Up to 16 people in VR can be in a Workroom together, while an additional 34 people can join over a video call without wearing a headset. Workrooms is part of Facebook’s broader ambitions to build the “metaverse.” Facebook creator Mark Zuckerberg has said he wants Facebook to be primarily thought of as a metaverse company, or as Zuckerberg puts it, an “embodied internet.”
Facebook’s Workrooms is far from the only VR meeting app around
Anand Agarawala, co-founder and CEO of the immersive meeting app company Spatial, told The Information he sees Workrooms as focusing on a particular kind of meeting.
“It is a very faithful and literal representation of what it’s like to be in a Silicon Valley corporate campus. For better or worse,” Agarawala said.
Gabriel Baker, Head of Product at Virbela, makers of a VR coworking app called FRAME, echoed Agarawala’s view.
“Other companies are looking for these tools to actually extend beyond the things they might expect in a regular office,” Baker said.
How will VR impact the future of work?
Flex space and coworking industry:
- Flex workspace are designed to be used in conjunction with flexible working arrangements to provide workers with the freedom to work where, when, and how they want.
- VR is already inherently designed to provide employees with a variety of different places and ways to work.
- The flexible workspace and coworking industry could benefit from a closed zone where members can roam around while wearing a VR headset, a projection area where they could see and interact with a virtual space or individual pods where they could enter the virtual world.
Remote work:
- Workers will be free from daily commutes, having to wear professional office attire, and will not have to be in a single office or cubicle.
- VR can be accessed from the home, and personalized avatars in VR will allow for people to wear what they want at home without being seen by other team members.
- VR will assist in increased productivity – working remotely can increase productivity up to 77%, with 30% of workers doing more work in less time, according to a survey.
Hybrid officing:
- The rigid structure of the pre-pandemic workplace offered little to no flexibility; employees are happier and more productive when allowed to work in different locations, such as the home (through VR), the office, or a third space.
- Employees do not need to work in the same location every day.
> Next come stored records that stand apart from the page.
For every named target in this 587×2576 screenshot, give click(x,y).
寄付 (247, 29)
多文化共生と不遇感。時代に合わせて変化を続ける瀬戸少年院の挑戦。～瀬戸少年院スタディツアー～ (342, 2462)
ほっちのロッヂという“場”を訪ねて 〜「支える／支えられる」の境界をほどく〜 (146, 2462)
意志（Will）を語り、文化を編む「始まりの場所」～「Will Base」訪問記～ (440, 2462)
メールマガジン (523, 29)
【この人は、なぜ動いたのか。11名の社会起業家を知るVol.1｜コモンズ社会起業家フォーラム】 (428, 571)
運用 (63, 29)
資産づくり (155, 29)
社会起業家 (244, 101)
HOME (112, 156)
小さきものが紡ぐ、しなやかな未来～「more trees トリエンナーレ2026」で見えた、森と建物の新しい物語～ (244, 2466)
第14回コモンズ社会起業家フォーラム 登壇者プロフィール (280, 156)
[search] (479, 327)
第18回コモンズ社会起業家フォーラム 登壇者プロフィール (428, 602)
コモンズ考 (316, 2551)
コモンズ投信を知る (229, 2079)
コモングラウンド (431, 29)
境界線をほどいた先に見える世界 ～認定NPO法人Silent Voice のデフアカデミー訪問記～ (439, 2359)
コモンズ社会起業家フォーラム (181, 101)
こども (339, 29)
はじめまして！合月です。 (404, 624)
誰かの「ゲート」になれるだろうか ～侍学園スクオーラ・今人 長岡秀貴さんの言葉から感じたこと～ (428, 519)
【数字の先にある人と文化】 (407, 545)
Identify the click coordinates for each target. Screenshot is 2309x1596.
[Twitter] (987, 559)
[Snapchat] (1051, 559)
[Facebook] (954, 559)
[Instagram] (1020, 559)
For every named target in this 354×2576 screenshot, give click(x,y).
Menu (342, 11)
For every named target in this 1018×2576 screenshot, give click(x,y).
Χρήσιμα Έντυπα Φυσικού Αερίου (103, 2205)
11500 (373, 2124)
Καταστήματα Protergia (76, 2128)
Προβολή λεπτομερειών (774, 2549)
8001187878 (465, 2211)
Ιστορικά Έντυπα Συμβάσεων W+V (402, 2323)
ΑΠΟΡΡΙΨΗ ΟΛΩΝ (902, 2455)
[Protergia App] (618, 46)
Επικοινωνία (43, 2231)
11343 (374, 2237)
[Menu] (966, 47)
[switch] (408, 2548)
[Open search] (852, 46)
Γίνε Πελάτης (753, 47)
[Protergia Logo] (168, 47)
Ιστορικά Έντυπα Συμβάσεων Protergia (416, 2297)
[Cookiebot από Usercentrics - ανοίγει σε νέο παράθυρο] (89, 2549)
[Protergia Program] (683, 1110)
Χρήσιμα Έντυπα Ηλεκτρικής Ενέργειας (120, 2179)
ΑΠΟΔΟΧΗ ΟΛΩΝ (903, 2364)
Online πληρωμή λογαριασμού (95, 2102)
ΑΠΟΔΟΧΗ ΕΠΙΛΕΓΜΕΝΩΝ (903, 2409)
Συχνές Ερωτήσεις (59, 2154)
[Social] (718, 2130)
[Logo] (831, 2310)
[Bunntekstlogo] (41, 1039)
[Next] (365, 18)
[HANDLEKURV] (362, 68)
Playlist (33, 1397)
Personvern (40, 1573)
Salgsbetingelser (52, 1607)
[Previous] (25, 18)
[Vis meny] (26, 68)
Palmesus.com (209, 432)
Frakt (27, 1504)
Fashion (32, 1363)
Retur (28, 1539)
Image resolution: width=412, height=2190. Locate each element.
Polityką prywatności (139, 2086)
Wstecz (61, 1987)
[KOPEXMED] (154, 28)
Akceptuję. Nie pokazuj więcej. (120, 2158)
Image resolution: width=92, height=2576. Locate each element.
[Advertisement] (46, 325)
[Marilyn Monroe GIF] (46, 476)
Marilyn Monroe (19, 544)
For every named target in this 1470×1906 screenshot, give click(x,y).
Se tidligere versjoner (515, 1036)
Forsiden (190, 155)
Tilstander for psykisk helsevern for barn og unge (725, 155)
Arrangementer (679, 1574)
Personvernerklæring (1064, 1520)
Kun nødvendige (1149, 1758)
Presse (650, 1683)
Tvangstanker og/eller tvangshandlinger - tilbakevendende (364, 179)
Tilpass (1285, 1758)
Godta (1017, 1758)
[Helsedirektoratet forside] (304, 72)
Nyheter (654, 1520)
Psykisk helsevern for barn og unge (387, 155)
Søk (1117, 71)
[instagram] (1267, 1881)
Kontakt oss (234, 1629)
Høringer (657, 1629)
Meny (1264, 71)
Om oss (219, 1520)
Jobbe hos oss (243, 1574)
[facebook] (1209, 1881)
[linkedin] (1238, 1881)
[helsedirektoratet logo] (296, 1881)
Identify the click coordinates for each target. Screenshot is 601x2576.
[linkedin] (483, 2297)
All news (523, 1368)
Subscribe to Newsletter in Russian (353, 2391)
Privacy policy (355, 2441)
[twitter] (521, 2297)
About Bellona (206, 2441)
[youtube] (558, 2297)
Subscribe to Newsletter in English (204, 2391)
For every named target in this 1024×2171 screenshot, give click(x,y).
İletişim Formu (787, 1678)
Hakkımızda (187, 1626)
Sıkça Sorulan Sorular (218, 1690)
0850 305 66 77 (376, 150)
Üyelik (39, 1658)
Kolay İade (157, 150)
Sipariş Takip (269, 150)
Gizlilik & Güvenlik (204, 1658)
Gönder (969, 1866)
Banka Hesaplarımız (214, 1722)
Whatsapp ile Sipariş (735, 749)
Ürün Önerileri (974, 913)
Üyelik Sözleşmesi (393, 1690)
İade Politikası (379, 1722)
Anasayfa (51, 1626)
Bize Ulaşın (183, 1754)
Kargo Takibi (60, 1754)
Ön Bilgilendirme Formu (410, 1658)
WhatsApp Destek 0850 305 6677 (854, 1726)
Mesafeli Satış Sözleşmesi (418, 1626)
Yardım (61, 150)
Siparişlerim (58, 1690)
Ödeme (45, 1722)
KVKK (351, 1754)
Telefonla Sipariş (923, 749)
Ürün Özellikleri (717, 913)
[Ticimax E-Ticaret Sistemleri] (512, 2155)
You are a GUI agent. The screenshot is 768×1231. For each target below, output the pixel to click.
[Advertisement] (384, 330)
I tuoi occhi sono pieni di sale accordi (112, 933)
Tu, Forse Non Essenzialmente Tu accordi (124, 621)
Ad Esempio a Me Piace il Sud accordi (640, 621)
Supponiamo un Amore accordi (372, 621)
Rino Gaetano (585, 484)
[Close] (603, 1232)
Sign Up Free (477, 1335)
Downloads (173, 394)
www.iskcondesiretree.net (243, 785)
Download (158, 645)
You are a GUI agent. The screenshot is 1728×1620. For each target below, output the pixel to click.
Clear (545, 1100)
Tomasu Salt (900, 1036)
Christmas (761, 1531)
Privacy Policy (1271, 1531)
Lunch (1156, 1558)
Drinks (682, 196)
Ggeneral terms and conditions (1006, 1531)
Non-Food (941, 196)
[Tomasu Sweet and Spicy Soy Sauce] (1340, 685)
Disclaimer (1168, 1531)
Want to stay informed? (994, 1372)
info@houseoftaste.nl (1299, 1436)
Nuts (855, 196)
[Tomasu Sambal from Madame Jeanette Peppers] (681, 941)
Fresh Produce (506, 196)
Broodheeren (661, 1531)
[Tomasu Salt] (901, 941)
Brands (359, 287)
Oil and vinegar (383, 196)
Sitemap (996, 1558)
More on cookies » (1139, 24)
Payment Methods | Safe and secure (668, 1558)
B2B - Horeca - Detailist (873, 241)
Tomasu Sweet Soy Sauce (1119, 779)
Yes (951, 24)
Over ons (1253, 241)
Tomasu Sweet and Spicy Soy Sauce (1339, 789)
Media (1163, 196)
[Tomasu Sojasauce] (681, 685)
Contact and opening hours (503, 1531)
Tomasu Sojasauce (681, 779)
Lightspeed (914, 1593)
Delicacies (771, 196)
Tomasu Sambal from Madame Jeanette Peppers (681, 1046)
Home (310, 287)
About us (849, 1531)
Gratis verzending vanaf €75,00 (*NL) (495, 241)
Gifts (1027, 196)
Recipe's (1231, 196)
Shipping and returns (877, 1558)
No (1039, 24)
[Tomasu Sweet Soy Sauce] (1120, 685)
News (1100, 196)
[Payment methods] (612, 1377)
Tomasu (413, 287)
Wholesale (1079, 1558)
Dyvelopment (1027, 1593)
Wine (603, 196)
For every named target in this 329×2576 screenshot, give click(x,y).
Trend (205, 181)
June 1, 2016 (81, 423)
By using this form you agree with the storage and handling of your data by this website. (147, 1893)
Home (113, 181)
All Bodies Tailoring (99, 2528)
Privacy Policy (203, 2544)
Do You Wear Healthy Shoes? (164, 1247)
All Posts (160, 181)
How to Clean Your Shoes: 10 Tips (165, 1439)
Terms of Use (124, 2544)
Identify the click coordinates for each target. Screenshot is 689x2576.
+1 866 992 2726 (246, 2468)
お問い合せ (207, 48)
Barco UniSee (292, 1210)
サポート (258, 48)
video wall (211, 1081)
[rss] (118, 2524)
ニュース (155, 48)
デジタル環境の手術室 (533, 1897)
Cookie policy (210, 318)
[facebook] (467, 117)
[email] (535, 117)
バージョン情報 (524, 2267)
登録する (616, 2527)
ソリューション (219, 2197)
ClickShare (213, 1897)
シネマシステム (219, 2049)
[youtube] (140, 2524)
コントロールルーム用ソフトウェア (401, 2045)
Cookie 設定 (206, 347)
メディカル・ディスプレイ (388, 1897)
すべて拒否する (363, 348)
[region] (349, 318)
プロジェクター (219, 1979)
For decades, the belief has persisted that working in the office eight hours a day, five days a week is the most optimal strategy for productivity and company culture, but the past year has shattered that idea.
- Research from Alliance Virtual Offices has found that 68% of workers prefer a hybrid work model.
Employee experience, satisfaction, and mental health is crucial to a healthy workplace, and VR applications may improve these for workers in the very near future.